Robert Morgand, cependant, à en croire son apparence extérieure, ne paraissait pas homme à se décourager aisément.

Le teint clair, le front net et limpide couronné d’une jeune chevelure châtain coupée militairement, sa longue moustache à la gauloise séparant d’une bouche amicale un nez modelé en courbe énergique, il était charmant de tous points. Mieux encore : il était bon et droit. On sentait cela du premier coup à ses yeux d’un bleu sombre, dont le regard, très doux pourtant, ne connaissait qu’un seul chemin : le plus court.

Le reste ne démentait pas les promesses du visage. Épaules élégantes et larges, poitrine puissante, membres musclés, harmonie des mouvements, extrémités fines et soignées, tout disait l’athlète aristocrate, dont le corps, rompu à la pratique des sports, exhale la souplesse et la force.

On pensait, en le voyant : « Voilà un beau garçon, un rude garçon, un bon garçon. »

Que Robert ne fût pas de ceux qui se laissent désarçonner par le choc absurde des choses, il l’avait prouvé, il le prouverait encore, apte toujours à la défense, digne toujours de la victoire. Toutefois, elles sont brutales, les rencontres avec la destinée, et le meilleur cavalier a le droit de quitter un instant les étriers. Robert, si l’on veut bien continuer cette image empruntée à l’art équestre, avait donc perdu son assiette et s’appliquait à la reprendre, incertain sur ce qu’il devait faire.

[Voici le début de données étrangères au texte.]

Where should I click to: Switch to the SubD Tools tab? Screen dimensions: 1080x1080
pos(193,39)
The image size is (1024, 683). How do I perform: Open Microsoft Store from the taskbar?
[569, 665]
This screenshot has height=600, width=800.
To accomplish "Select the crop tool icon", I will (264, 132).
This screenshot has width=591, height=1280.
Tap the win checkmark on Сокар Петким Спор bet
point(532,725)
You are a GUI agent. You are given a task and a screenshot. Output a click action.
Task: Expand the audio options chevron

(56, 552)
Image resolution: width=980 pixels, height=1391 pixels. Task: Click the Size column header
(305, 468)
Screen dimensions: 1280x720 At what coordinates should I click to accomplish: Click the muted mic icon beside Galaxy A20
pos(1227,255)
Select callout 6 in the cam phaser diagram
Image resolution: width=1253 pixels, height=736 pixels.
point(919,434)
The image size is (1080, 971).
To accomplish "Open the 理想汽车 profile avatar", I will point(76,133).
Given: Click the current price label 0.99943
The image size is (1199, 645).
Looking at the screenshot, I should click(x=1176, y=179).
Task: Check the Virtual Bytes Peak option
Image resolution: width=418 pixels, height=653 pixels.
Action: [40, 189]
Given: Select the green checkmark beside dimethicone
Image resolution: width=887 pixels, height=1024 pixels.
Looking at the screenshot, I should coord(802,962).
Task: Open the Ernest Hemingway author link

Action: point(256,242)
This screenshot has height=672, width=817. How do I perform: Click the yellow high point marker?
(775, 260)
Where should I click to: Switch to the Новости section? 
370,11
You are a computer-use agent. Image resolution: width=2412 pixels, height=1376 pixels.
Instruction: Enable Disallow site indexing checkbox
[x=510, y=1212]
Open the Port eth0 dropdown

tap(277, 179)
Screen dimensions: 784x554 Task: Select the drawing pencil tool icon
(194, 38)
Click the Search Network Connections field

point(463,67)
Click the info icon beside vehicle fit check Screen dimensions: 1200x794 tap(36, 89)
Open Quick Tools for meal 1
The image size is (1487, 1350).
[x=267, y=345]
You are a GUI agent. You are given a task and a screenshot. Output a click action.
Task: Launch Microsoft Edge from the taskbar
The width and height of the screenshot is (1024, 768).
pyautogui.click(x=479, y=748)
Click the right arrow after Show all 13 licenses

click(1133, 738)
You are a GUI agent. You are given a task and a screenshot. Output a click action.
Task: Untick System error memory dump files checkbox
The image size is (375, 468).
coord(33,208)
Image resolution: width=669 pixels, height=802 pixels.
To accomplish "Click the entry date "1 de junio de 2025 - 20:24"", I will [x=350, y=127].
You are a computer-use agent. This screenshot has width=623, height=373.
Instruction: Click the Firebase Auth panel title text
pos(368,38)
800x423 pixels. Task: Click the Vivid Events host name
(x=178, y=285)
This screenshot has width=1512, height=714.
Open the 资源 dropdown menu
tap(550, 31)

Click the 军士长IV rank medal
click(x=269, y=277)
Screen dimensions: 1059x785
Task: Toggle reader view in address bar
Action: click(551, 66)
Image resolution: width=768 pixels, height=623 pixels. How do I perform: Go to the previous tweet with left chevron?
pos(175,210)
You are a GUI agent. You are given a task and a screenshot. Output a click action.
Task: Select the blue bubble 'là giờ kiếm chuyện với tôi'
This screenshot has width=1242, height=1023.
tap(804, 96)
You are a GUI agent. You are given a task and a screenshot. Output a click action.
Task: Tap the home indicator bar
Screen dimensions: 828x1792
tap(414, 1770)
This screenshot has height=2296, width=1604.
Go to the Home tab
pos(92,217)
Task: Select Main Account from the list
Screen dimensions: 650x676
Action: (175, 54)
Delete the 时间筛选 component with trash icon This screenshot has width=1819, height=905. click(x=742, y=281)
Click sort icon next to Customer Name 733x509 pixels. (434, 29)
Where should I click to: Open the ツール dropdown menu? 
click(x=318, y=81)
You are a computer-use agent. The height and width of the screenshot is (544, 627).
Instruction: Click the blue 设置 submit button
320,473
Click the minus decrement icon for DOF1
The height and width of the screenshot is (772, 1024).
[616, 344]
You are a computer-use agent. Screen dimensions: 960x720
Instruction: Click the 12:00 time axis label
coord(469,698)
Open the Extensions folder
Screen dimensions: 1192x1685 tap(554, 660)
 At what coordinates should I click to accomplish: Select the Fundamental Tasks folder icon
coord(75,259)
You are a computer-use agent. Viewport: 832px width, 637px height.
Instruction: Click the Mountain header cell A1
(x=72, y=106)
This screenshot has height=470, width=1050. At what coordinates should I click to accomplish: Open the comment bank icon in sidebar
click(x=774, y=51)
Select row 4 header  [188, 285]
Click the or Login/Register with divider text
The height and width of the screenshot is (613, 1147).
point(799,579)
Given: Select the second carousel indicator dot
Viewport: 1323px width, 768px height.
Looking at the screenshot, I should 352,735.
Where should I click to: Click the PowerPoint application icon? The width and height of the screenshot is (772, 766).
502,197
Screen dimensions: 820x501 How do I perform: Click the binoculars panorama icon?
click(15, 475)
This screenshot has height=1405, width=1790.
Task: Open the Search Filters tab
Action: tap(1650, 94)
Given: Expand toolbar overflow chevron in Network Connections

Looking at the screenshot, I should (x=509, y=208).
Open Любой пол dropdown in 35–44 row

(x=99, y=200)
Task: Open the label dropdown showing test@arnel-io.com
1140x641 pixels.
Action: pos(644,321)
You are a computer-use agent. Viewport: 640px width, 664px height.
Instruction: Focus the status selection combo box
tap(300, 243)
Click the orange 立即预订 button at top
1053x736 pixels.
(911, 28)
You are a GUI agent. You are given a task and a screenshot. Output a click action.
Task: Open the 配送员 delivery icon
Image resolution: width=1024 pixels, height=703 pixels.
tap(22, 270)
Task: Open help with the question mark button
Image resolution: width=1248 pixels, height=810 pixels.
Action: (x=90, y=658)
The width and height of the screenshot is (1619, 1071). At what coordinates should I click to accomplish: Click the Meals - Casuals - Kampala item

Comme il se posait inutilement pour la centième fois cette question, il leva les yeux au ciel dans l’espoir peut-être d’y trouver la réponse. Alors seulement il s’aperçut de la pluie, et découvrit que ses absorbantes pensées l’avaient immobilisé au milieu d’une flaque d’eau, en face d’un long mur noir constellé d’affiches multicolores.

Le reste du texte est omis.